» **PROVIDED TEXT**:

____________

I guess what I'm trying to say is: be efficient. Do what you need to do to get the job done. And by all means, feel free to educate me in a non-condescending manner and tell me the pros of your approach... but always be prepared to see the other side.


Re: I'm Probably Just Echoing The Post

I've previously written a factual overview of what led to our decisions for switching to Git in the first place in my post titled: Why we chose Git, a rebuttal. This post was more a satirical response to the interesting bandwagon-backlash I've noticed against Git.

I agree with the majority of your post, except for the "don't evangelize", I think what makes us (the collective we) as software engineers such an interesting bunch is our ritualistic challenging of our own ideas. When you say "I use CVS", that's all well and good, but I'm more than likely to challenge you and ask "what makes CVS so compelling for your work?" (honestly, I try to scoff as little as possible, except for those SourceSafe users). You say "I'm happy using CVS", to which I'd retort "ignorance is bliss". Loosely, VHS is nice, but you don't know what you're missing until you try HD (hint: Git is HD ;))

I agree flaming and the likes are unwelcome, but I don't think an explanation of why you use X is not uncalled for.


One problem being...

SVN now supports merge tracking.
Your satire falls short.


ORLY?

You are stupid and pathetic.
Have you ever used it?


I have and it rocks. Shouldnt

I have and it rocks. Shouldnt you be looking for a job right now?


Git

Git is DaBomb dude, plain and simple!

JT
www.web-privacy.pro.tc


Since starting at Slide a

Since starting at Slide a month ago, I've gone from here to here. Thanks for taking the cool option.


yes i have and...

if i wanted to lose my tags the instant i reverted to them, i'd keep using Mercurial. instead I use Bazaar ... http://bazaar-vcs.org/


dear god,

why are there so many useless blogs like this?

____________

» **EXTRACTED RECORDS**:
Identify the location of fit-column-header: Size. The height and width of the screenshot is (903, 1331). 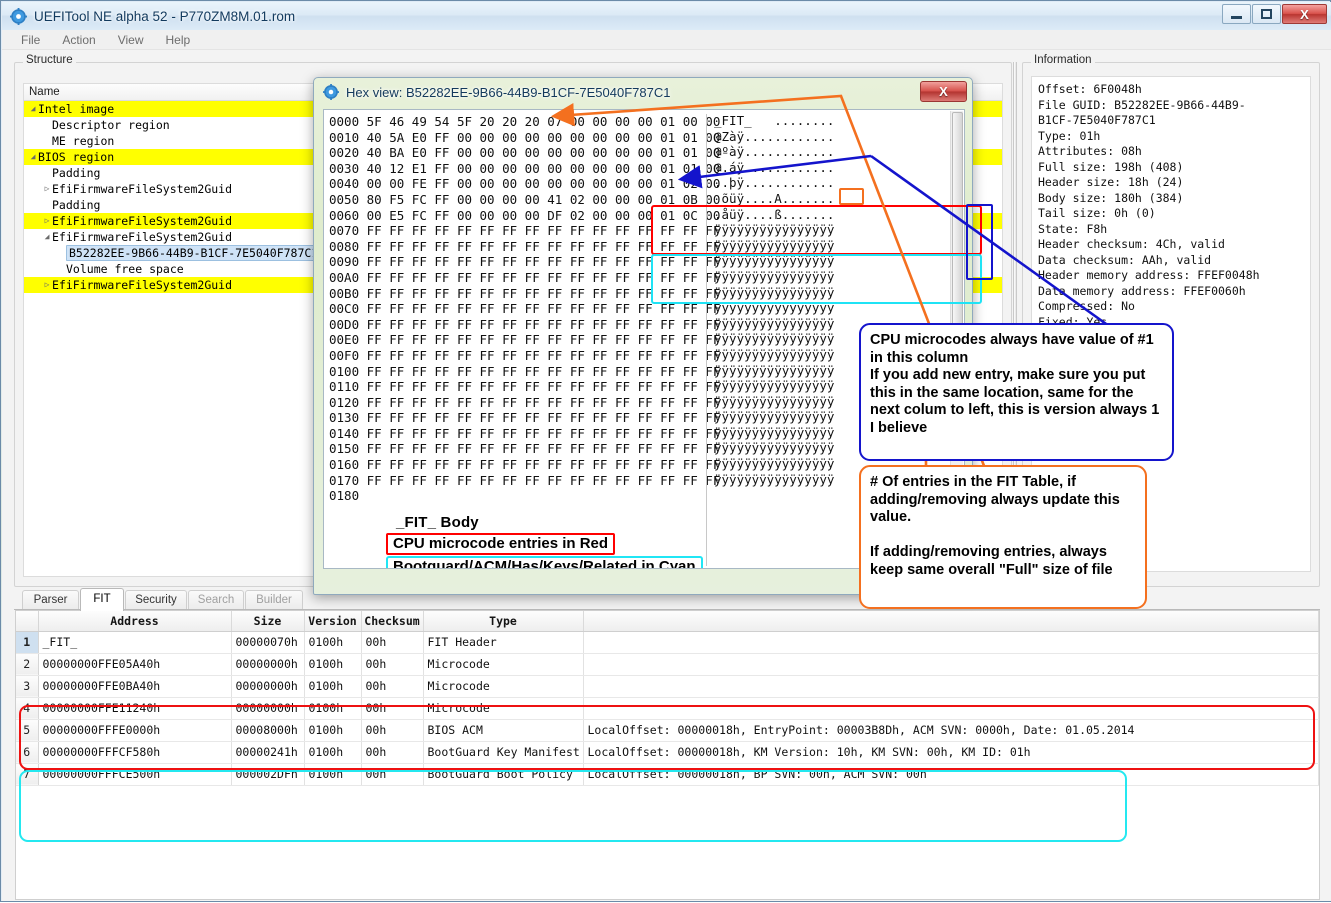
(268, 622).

____________

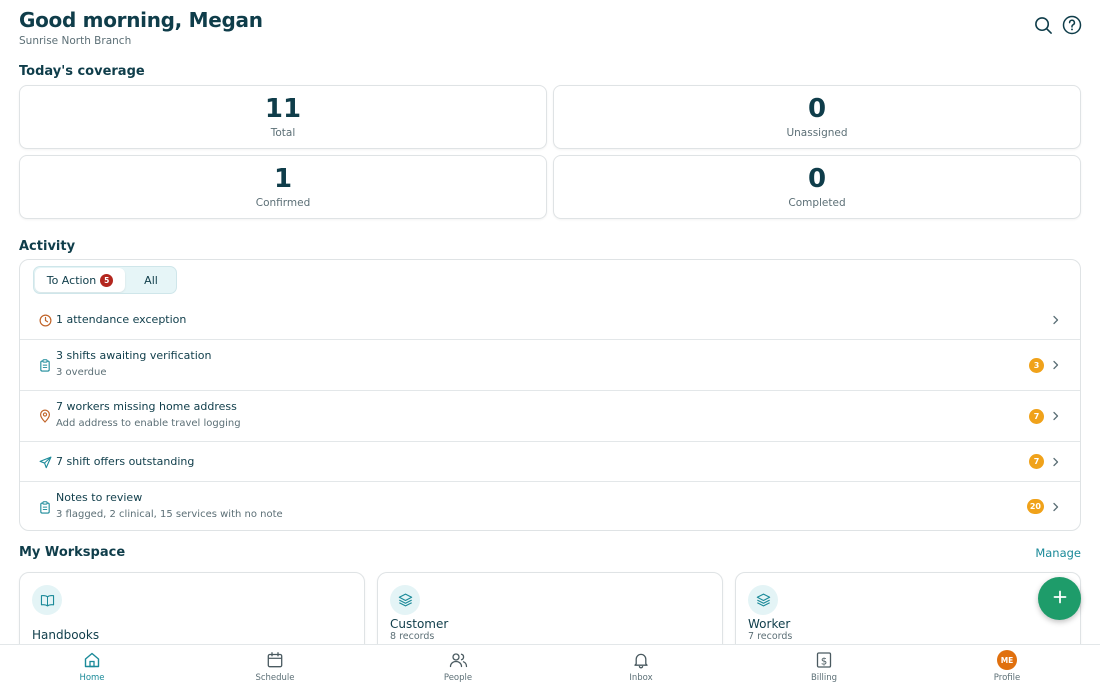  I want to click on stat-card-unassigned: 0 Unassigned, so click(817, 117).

____________

» **REQUIRED ACTION 1**: List every version control system named in the comment thread about Git.
» **REQUIRED ACTION 2**: Carry on the comment thread about Git from its final line.

» **ANSWER SECTION 1**: Git, CVS, SourceSafe, SVN, Mercurial, Bazaar

» **ANSWER SECTION 2**:
say something, anything that isn't stupid.... PLEASE!


Re: Mercurial

I've looked at Mercurial, but chances are you're reading the post out of a larger context to what I've written about. Check out Why we chose Git, a rebuttal.

From all I've seen, Hg is a solid DVCS, it just doesn't seem to have the momentum that Git does to where I would feel uncertain about taking a bold stance and moving a ~50+ engineer company to Hg.

Of course, resuming my satirical tone, Hg? Psh, totally not as cool as Git ;)


Wouldn't having fewer users

Wouldn't having fewer users mean it's *more* cool?


Haskell

Start programing in Haskell and stay cool forever ;)

Sincerely,
Gour


Haskell? Haskell is so

Haskell?
Haskell is so September 17th 2008. Erlang is the new cool - for the last month anyway. Next week, it will be something else.

You can't win, you can barely even keep up. Quit stressing yourself, learn new languages for fun, but in the meantime, get good with what you already use.


Erlang hasn't been the cool

Erlang hasn't been the cool for a year or two.


Agreed. Erlang was cool in

Agreed. Erlang was cool in '07, Haskell '08. Now Io is cool. Dude from Oracle's right, tech's more driven by fads than women's clothing.


No mention of Scala? Aha!

Version 1.0 appeared 3 months ago

http://en.wikipedia.org/wiki/Scala_(programming_language)


Let's get rid of all tech

Let's get rid of all tech fads and all women's clothing and kill two birds with one stone.